I have a data frame (df) with columns named date, Year, Month, Day, Hour and Energy. It is multiyear Time Series which I want to convert into a averaged single year time series with (8760 points i.e 365 * 24 points) where the column Energy_Mean is averaged out value.
df is
date Year Month Day Hour Energy
1/1/1999 0:00 1999 Jan 1 1 45.0
1/1/1999 1:00 1999 Jan 1 2 73.5
1/1/1999 2:00 1999 Jan 1 3 82.4
1/1/1999 3:00 1999 Jan 1 4 90.0
1/1/1999 4:00 1999 Jan 1 5 72.2
.
.
.
12/31/1999 23:00 1999 Dec 12 24 77.0
.
.
.
12/31/2019 23:00 2019 Dec 12 24 84.3
Task is to convert it into an averaged form as shown below:
Month Day Hour Energy_Mean
Jan 1 1 22.45
Jan 1 2 73.5
Jan 1 3 57.4
Jan 1 4 88.0
Jan 1 5 33.2
.
.
.
Dec 31 24 77.0
Trying to figure out whether pivot_table or groupby is a better method of pandas to use to convert time series into 8760 count data frame.

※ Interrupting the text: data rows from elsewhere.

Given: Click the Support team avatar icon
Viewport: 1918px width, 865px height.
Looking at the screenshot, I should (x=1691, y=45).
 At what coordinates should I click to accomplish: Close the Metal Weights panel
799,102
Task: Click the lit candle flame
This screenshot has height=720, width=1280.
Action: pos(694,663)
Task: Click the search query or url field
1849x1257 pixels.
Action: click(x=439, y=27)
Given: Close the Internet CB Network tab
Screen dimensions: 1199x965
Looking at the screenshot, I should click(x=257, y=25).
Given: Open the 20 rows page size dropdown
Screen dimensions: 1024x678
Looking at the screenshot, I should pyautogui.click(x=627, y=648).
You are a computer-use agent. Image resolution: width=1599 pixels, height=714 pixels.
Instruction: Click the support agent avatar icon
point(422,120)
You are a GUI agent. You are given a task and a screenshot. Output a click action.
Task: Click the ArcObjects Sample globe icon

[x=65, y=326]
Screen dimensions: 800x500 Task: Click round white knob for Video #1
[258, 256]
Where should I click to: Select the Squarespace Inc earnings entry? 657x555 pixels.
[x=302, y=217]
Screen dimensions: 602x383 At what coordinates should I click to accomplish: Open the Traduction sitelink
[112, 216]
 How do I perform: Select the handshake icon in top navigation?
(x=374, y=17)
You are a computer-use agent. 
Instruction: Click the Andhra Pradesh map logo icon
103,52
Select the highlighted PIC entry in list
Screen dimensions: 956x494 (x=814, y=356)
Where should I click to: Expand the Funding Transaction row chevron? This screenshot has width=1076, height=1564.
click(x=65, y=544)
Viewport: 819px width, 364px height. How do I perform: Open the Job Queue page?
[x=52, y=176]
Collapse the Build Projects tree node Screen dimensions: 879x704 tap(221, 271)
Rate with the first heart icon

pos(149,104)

Additionally, I want the output to be sorted by months NOT alphabetically. Like Jan, Feb, March, April NOT April, August..
My Code is:
p50_8760 = df.groupby(['Month', 'Day', 'Hour'])['Energy'].mean()
df_p50_8760 = p50_8760.to_frame()
The output file does not have column names or the data points count of 8760 data points.